* YOUR TASK
Please copy out every row below, reproducing each line exactly as it appears.
::: EXCERPTED RECORDS
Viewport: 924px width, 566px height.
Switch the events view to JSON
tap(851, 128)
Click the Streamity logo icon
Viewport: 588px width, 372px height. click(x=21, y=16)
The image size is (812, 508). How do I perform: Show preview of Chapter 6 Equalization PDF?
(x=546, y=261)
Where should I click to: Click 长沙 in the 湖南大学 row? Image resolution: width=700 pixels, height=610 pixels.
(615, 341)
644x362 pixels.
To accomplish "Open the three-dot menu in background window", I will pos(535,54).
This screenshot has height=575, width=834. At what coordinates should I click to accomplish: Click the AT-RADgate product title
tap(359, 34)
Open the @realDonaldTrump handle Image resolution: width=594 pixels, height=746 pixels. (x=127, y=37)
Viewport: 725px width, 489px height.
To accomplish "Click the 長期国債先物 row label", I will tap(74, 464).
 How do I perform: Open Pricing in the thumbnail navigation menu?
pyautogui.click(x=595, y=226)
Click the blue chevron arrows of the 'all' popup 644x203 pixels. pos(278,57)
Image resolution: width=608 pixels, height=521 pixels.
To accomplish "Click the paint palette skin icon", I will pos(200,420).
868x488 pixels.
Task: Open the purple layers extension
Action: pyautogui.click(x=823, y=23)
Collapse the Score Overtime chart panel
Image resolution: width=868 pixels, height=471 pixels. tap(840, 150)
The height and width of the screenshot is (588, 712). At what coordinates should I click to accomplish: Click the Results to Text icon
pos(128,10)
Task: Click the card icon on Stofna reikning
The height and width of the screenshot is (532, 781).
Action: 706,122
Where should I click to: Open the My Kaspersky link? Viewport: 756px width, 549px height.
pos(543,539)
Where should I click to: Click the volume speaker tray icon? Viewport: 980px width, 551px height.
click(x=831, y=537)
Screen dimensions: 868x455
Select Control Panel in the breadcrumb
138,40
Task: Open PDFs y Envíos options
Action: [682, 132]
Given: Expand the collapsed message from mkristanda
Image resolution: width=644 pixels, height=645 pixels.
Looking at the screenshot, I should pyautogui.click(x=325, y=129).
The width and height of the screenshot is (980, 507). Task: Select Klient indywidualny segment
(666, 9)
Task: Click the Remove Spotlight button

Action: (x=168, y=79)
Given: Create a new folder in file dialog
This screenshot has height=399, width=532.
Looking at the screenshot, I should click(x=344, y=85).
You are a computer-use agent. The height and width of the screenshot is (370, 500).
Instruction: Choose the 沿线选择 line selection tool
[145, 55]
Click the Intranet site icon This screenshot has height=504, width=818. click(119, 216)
::::::
* RESPONSE
Viewport: 924px width, 566px height.
Switch the events view to JSON
tap(851, 128)
Click the Streamity logo icon
Viewport: 588px width, 372px height. click(x=21, y=16)
The image size is (812, 508). How do I perform: Show preview of Chapter 6 Equalization PDF?
(x=546, y=261)
Where should I click to: Click 长沙 in the 湖南大学 row? Image resolution: width=700 pixels, height=610 pixels.
(615, 341)
644x362 pixels.
To accomplish "Open the three-dot menu in background window", I will pos(535,54).
This screenshot has height=575, width=834. At what coordinates should I click to accomplish: Click the AT-RADgate product title
tap(359, 34)
Open the @realDonaldTrump handle Image resolution: width=594 pixels, height=746 pixels. (x=127, y=37)
Viewport: 725px width, 489px height.
To accomplish "Click the 長期国債先物 row label", I will tap(74, 464).
 How do I perform: Open Pricing in the thumbnail navigation menu?
pyautogui.click(x=595, y=226)
Click the blue chevron arrows of the 'all' popup 644x203 pixels. pos(278,57)
Image resolution: width=608 pixels, height=521 pixels.
To accomplish "Click the paint palette skin icon", I will pos(200,420).
868x488 pixels.
Task: Open the purple layers extension
Action: pyautogui.click(x=823, y=23)
Collapse the Score Overtime chart panel
Image resolution: width=868 pixels, height=471 pixels. tap(840, 150)
The height and width of the screenshot is (588, 712). At what coordinates should I click to accomplish: Click the Results to Text icon
pos(128,10)
Task: Click the card icon on Stofna reikning
The height and width of the screenshot is (532, 781).
Action: 706,122
Where should I click to: Open the My Kaspersky link? Viewport: 756px width, 549px height.
pos(543,539)
Where should I click to: Click the volume speaker tray icon? Viewport: 980px width, 551px height.
click(x=831, y=537)
Screen dimensions: 868x455
Select Control Panel in the breadcrumb
138,40
Task: Open PDFs y Envíos options
Action: [682, 132]
Given: Expand the collapsed message from mkristanda
Image resolution: width=644 pixels, height=645 pixels.
Looking at the screenshot, I should pyautogui.click(x=325, y=129).
The width and height of the screenshot is (980, 507). Task: Select Klient indywidualny segment
(666, 9)
Task: Click the Remove Spotlight button

Action: (x=168, y=79)
Given: Create a new folder in file dialog
This screenshot has height=399, width=532.
Looking at the screenshot, I should click(x=344, y=85).
You are a computer-use agent. The height and width of the screenshot is (370, 500).
Instruction: Choose the 沿线选择 line selection tool
[145, 55]
Click the Intranet site icon This screenshot has height=504, width=818. click(119, 216)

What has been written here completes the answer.